Everyone becomes a racist at least once in their lifetime, knowingly and at times unintentionally. Racism is a global, social, human, inherent problem.
The sudden urge to dislike someone different than one’s group is not a new phenomenon. It comes naturally – we fit easily in our group, but struggle to mingle with a different one. Perhaps it is psychological or natural, I do not know, but I strongly feel that human beings are generally hostile to the outer groups. There are exceptions, however.
Last week while talking with a friend about how people here mistake you as a part of another group I coined a new phrase: “mismatched racism.” She lived in Norway and England prior to emigrating here with her parents who have roots in Iran. I bring this up because she said people ask her if she’s from Pakistan or Saudi Arabia rather than asking where she is from. If you listen her speak, one cannot assume she’s from that region.
Not all Asians are Chinese. Not all Europeans are British. Not all westerners are Americans.
My argument here is that there are hundreds of people in Canada who have moved from one country to another, have different accents and certainly do not belong to a visible majority group like Indians, Bangladeshis, Sri Lankans and others. So why are there people here, even international students, who bluntly tell me (not ask), “Are you from India?” I understand that most people do it unintentionally but again the majority of the people make a false assumption.
The first problem with mismatched racism is when someone asks a person if they are from a particular group instead trying to acknowledge their real origin that person can turn hostile, exasperated and knackered. When that happens there’s possibility that they try to reinforce their own identity through various means – forming groups or associations and staying away from the majority group. This enfeebles the integration process and even complicates the progression of multiculturalism. In Europe, it is already failing.

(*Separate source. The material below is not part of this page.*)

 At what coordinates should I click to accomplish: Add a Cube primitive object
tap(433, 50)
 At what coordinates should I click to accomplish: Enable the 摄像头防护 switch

The second problem is that such events instill hostile feelings in the person against the groups that they are matched with. But being human being and from the land of Mt. Everest I do not like people assuming that I’m from one so-called particular group. Such assumptions do in fact abate the possibility of making new relationships with others. Immediately I assume that people who ask such questions are not broad-minded and hence do not require my friendship. I’m working on this and next time if anyone asks me that way I’m going to fire back with question if they are from another country and observe their reaction. I’m jesting.
The third problem is since I’m new here it is difficult for me to give up my origin and past. If I settle here only the second or third generation will be able to integrate completely, which means, I have to deal with this issue for life. Even while trying to enter the Social Club and Cellar I have to show them my passport because there’s no birthdate on my UNB identity card and feel harassed as I neither have driving license or other IDs with a photo and birthdate despite telling them I’m a grad student!